`0.1 M NaOH (aq)` solution having density `1.2 gm//ml` will have molality

To find the molality of a 0.1 M NaOH (aq) solution with a density of 1.2 g/mL, we can follow these steps: ### Step 1: Understand the Definitions - **Molarity (M)** is defined as the number of moles of solute per liter of solution. - **Molality (m)** is defined as the number of moles of solute per kilogram of solvent. - **Density** is the mass per unit volume of the solution. ### Step 2: Calculate the Mass of the Solution Given the density of the solution is 1.2 g/mL, we can calculate the mass of 1 liter (1000 mL) of the solution: \[ \text{Mass of solution} = \text{Density} \times \text{Volume} = 1.2 \, \text{g/mL} \times 1000 \, \text{mL} = 1200 \, \text{g} \] ### Step 3: Calculate the Moles of NaOH Using the molarity of the solution: \[ \text{Molarity (M)} = \frac{\text{moles of solute}}{\text{volume of solution in liters}} \] Given that the molarity is 0.1 M, the number of moles of NaOH in 1 liter of solution is: \[ \text{Moles of NaOH} = 0.1 \, \text{mol/L} \times 1 \, \text{L} = 0.1 \, \text{mol} \] ### Step 4: Calculate the Mass of NaOH The molar mass of NaOH is approximately 40 g/mol.

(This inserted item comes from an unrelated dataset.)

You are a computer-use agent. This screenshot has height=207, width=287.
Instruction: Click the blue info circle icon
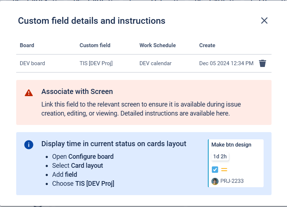click(x=29, y=145)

Therefore, the mass of NaOH in the solution is: \[ \text{Mass of NaOH} = \text{moles} \times \text{molar mass} = 0.1 \, \text{mol} \times 40 \, \text{g/mol} = 4 \, \text{g} \] ### Step 5: Calculate the Mass of the Solvent (Water) To find the mass of the solvent (water), we subtract the mass of NaOH from the total mass of the solution: \[ \text{Mass of solvent} = \text{Mass of solution} - \text{Mass of NaOH} = 1200 \, \text{g} - 4 \, \text{g} = 1196 \, \text{g} \] ### Step 6: Convert the Mass of Solvent to Kilograms Since molality is expressed in kg of solvent, we convert grams to kilograms: \[ \text{Mass of solvent in kg} = \frac{1196 \, \text{g}}{1000} = 1.196 \, \text{kg} \] ### Step 7: Calculate Molality Now we can calculate the molality using the formula: \[ \text{Molality (m)} = \frac{\text{moles of solute}}{\text{mass of solvent in kg}} = \frac{0.1 \, \text{mol}}{1.196 \, \text{kg}} \approx 0.0835 \, \text{m} \] ### Step 8: Round the Result Rounding this to two decimal places gives: \[ \text{Molality} \approx 0.08 \, \text{m} \] ### Final Answer The molality of the 0.1 M NaOH solution is approximately **0.08 m**.